OpenAI’s proposed fix is to have the AI consider its own confidence in an answer before putting it out there, and for benchmarks to score them on that basis. The AI could then be prompted, for instance: “Answer only if you are more than 75% confident, since mistakes are penalised 3 points while correct answers receive 1 point.”
The OpenAI researchers’ mathematical framework shows that under appropriate confidence thresholds, AI systems would naturally express uncertainty rather than guess. So this would lead to fewer hallucinations. The problem is what it would do to user experience.

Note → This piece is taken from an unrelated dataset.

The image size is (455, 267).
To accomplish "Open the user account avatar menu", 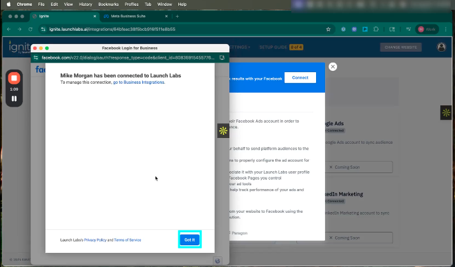I will [441, 47].
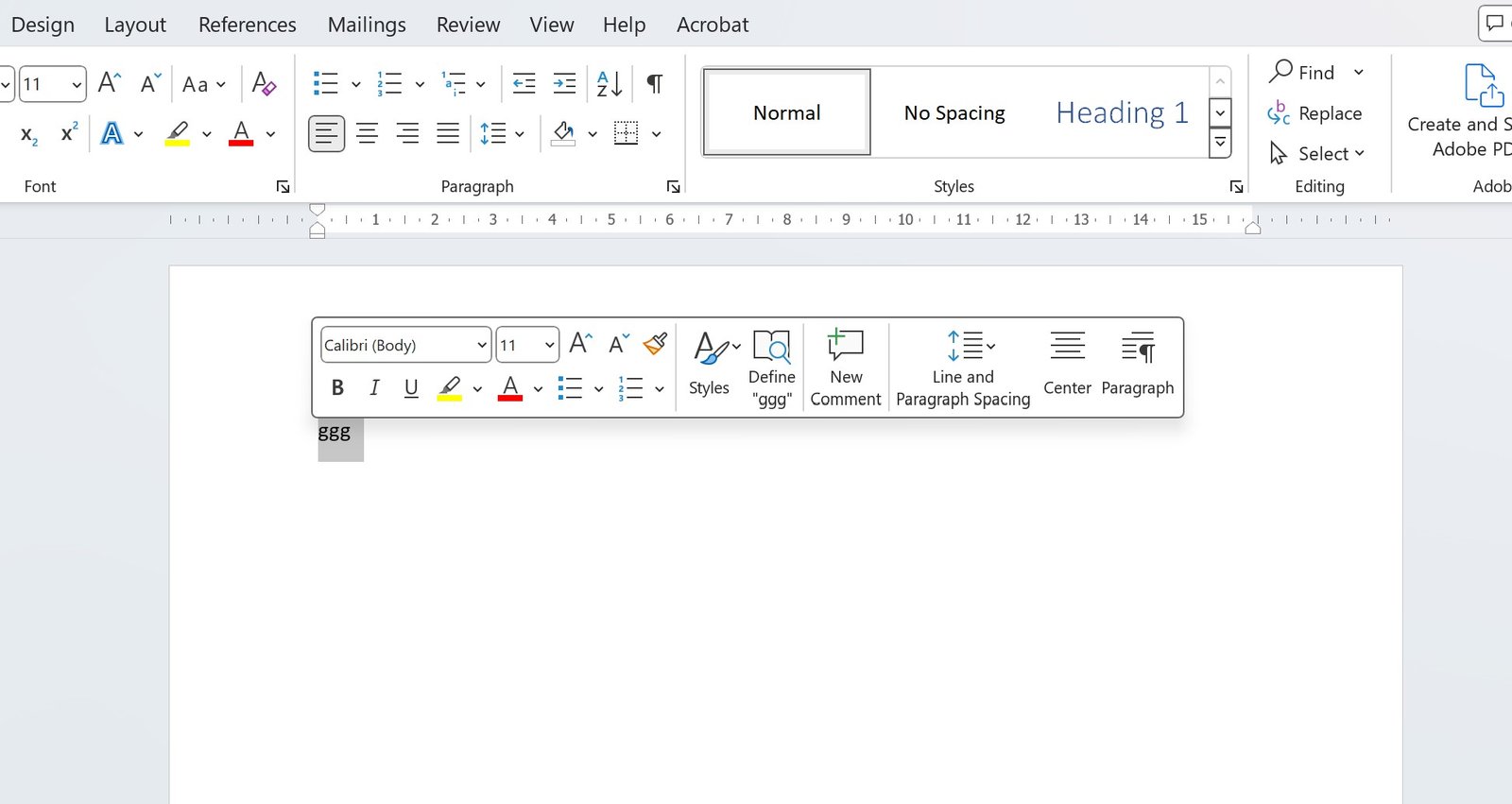The height and width of the screenshot is (804, 1512).
Task: Switch to the Mailings tab
Action: coord(367,25)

Consider the implications if ChatGPT started saying “I don’t know” to even 30% of queries – a conservative estimate based on the paper’s analysis of factual uncertainty in training data. Users accustomed to receiving confident answers to virtually any question would
[...]
It wouldn’t be difficult to reduce hallucinations using the paper’s insights. Established methods for quantifying uncertainty have existed for decades. These could be used to provide trustworthy estimates of uncertainty and guide an AI to make smarter choices.

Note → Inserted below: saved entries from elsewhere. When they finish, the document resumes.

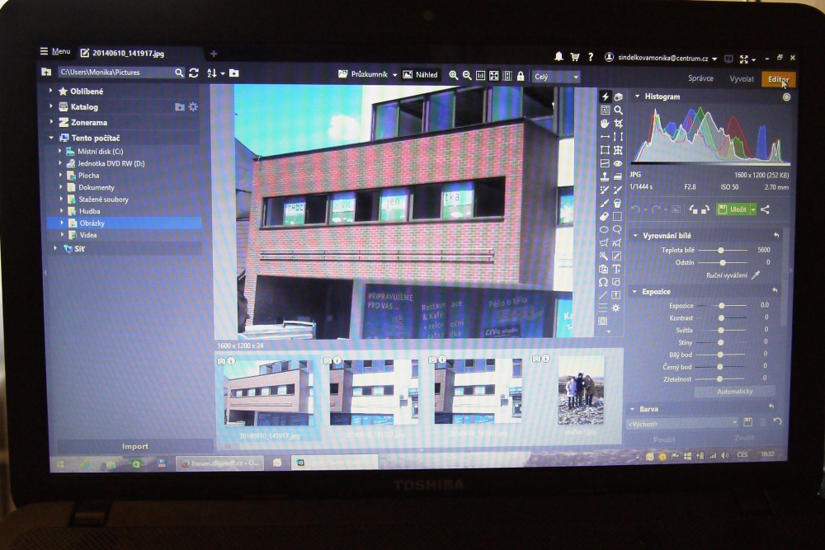Choose the clone stamp tool

pyautogui.click(x=605, y=176)
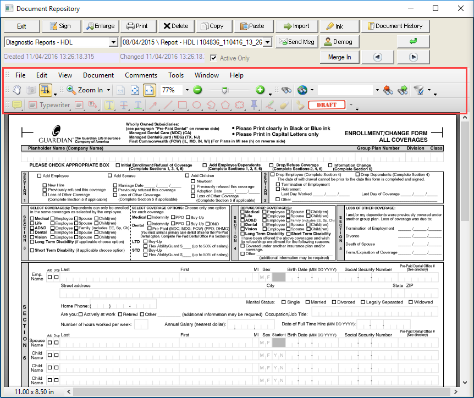This screenshot has width=474, height=398.
Task: Open the Diagnostic Reports - HDL dropdown
Action: pyautogui.click(x=112, y=42)
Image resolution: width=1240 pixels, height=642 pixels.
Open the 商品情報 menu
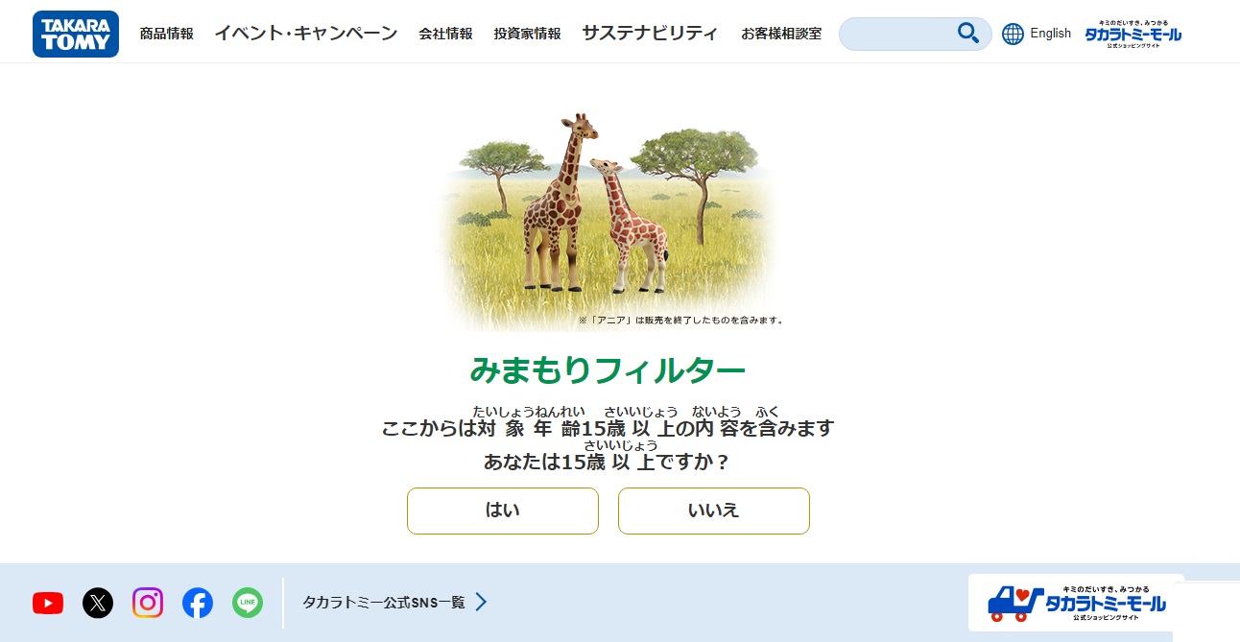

But even if the problem of users disliking this uncertainty could be overcome, there’s a bigger obstacle: computational economics. Uncertainty-aware language models require significantly more computation than today’s approach, as they must evaluate multiple possible responses and estimate confidence levels. For a system processing millions of queries daily, this translates to dramatically higher operational costs.
I'm not sure this is a major concern with current iterations where you're pushed into the more costly thinking mode even for the stupidest script request, without visible improvement in the result.
***IMPORTANT: BE CONCISE!***
at the bottom of the system prompt may work due to the horrors of chat training. Which to me is still the most ridiculous thing ever.